No one institution would have the capacity to carry out this project alone. “In a relatively short period of time, we will develop a road map for rolling out virtual laboratory teaching across the experimental sciences, enabling replication.” The target learners of the initiative are first to fourth year chemistry undergraduates, and taught M.Sc. students in the Chemical Sciences. Such a large scale trial, impacting over 2,500 students conducted through a well-managed collaborative project, will enhance the exchange of best practices and mitigate risks over the course of the project.
The biopharmaceutical, pharmaceutical and chemical sector plays a massive role in Ireland’s economy, producing 60% worth of Ireland’s exports, directly employing more than 30,000 and supporting a further 30,000 across other industries.
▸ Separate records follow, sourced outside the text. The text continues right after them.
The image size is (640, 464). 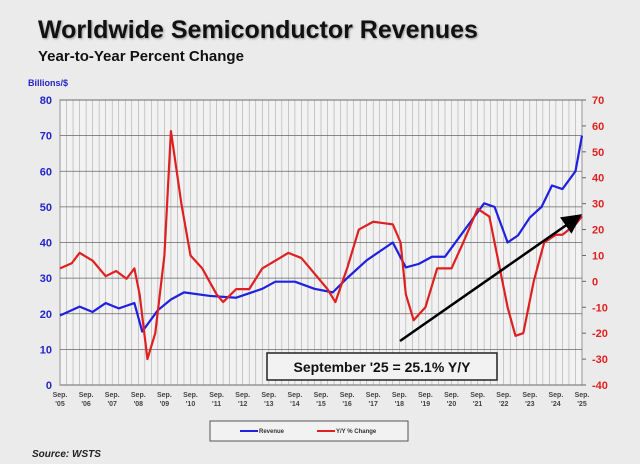 What do you see at coordinates (600, 334) in the screenshot?
I see `right-tick-label: -20` at bounding box center [600, 334].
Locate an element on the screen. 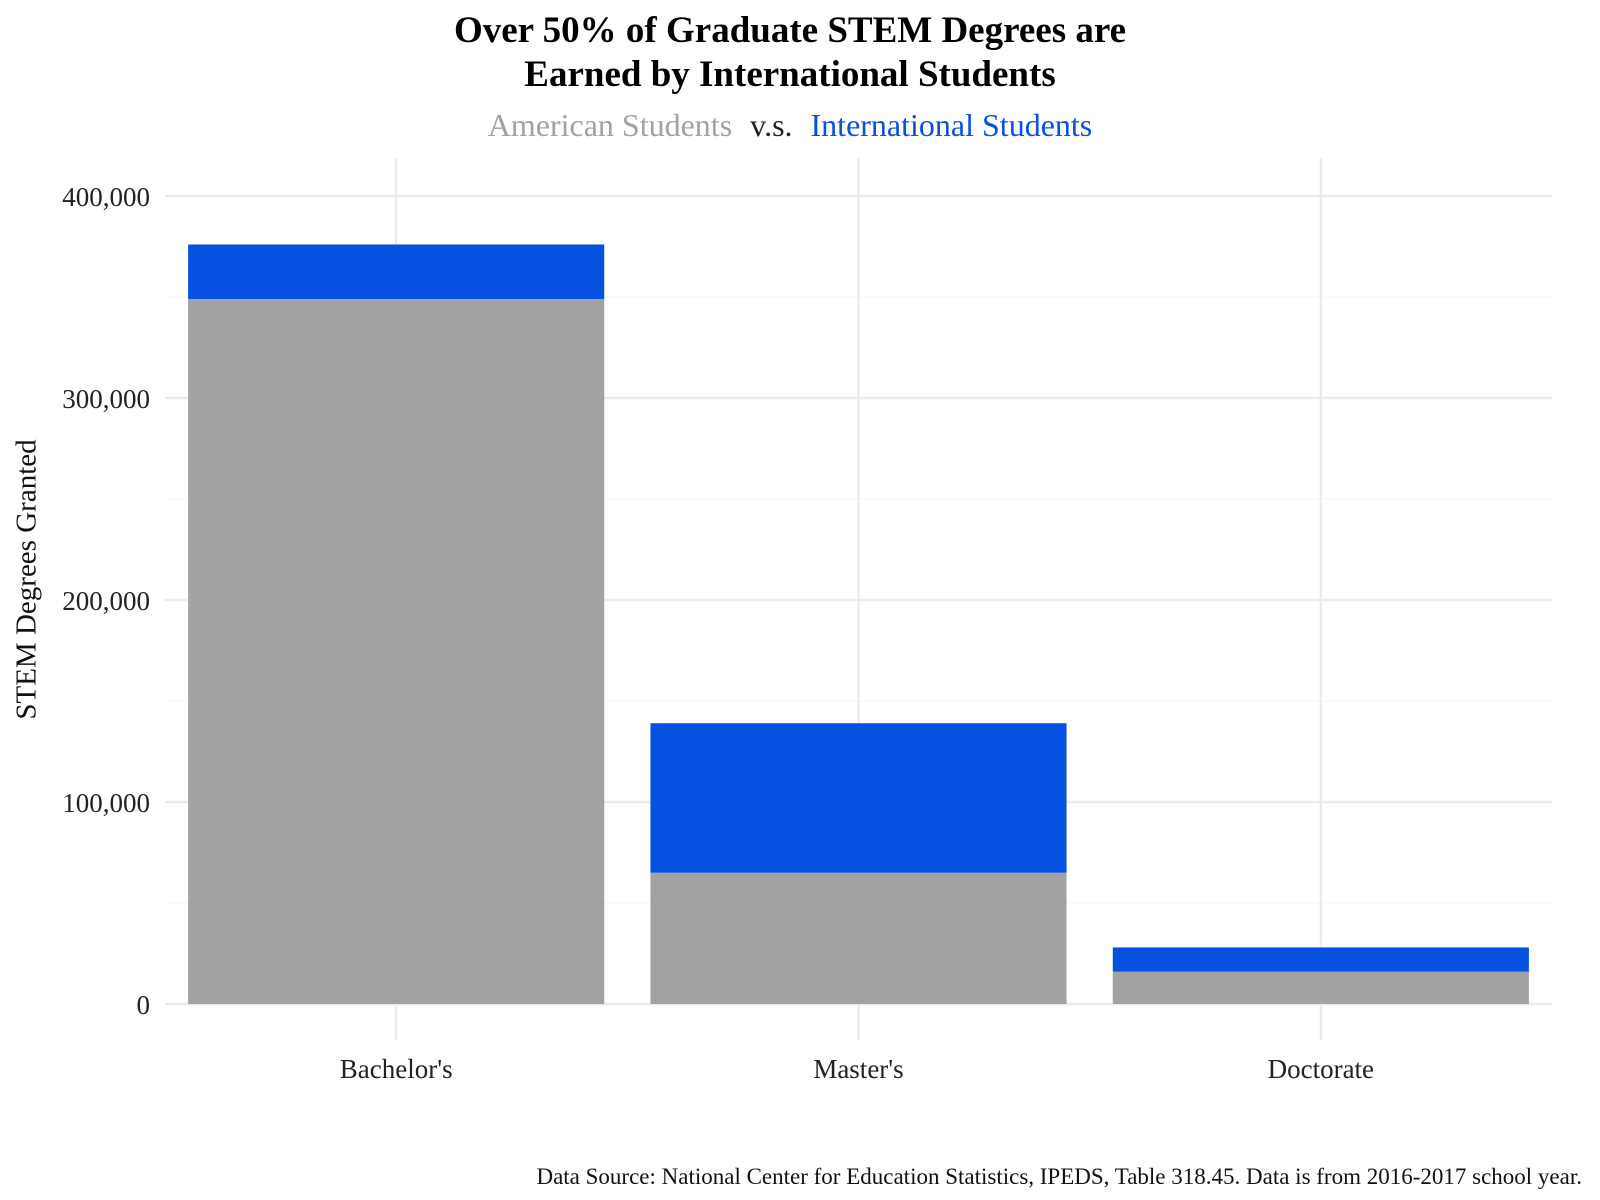 The height and width of the screenshot is (1200, 1600). subtitle-vs: v.s. is located at coordinates (772, 125).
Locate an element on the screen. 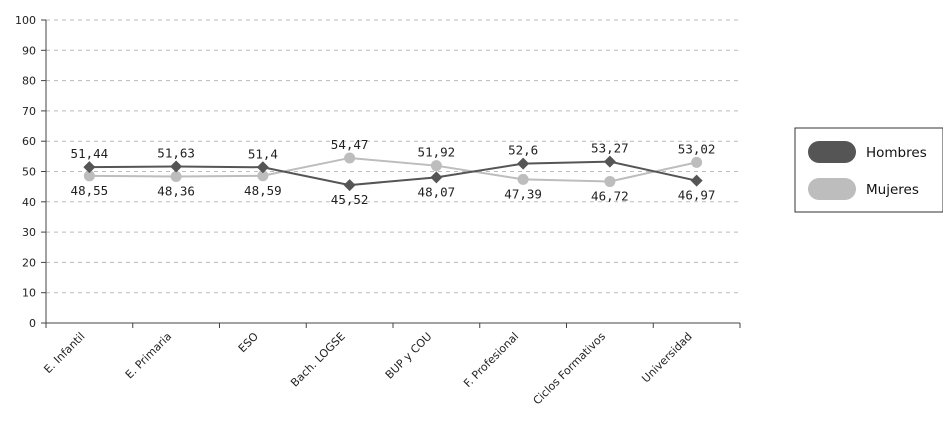  data-label-mujeres: 46,72 is located at coordinates (610, 196).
The input of industry partners is central to the initiative. These involve education technology providers that develop virtual laboratory simulations for STEM students, and Mindconnex, an Irish SME developing digital learning software, who will give time to provide expertise on how students can best learn in a virtual environment.
Industry partners who are employing chemistry graduates will work with the institutes to enhance the students’ experience. Each institute has established enterprise contacts who will contribute to this initiative, including Analog Devices, Alltech, Avectas, Abbott Diagnostics, Hovione and Janssen. Speaking at the announcement of a total 22 projects to be funded under the Human Capital Initiative, Minister for Further and Higher Education, Research, Innovation and Science, Simon Harris said: “These projects will develop and change teaching and learning. This global pandemic has reinforced the need for us all to be agile and diverse. “Crucially though it requires us to develop new skills and equip the next generation with the critical importance to the economy and the workplace of the future.”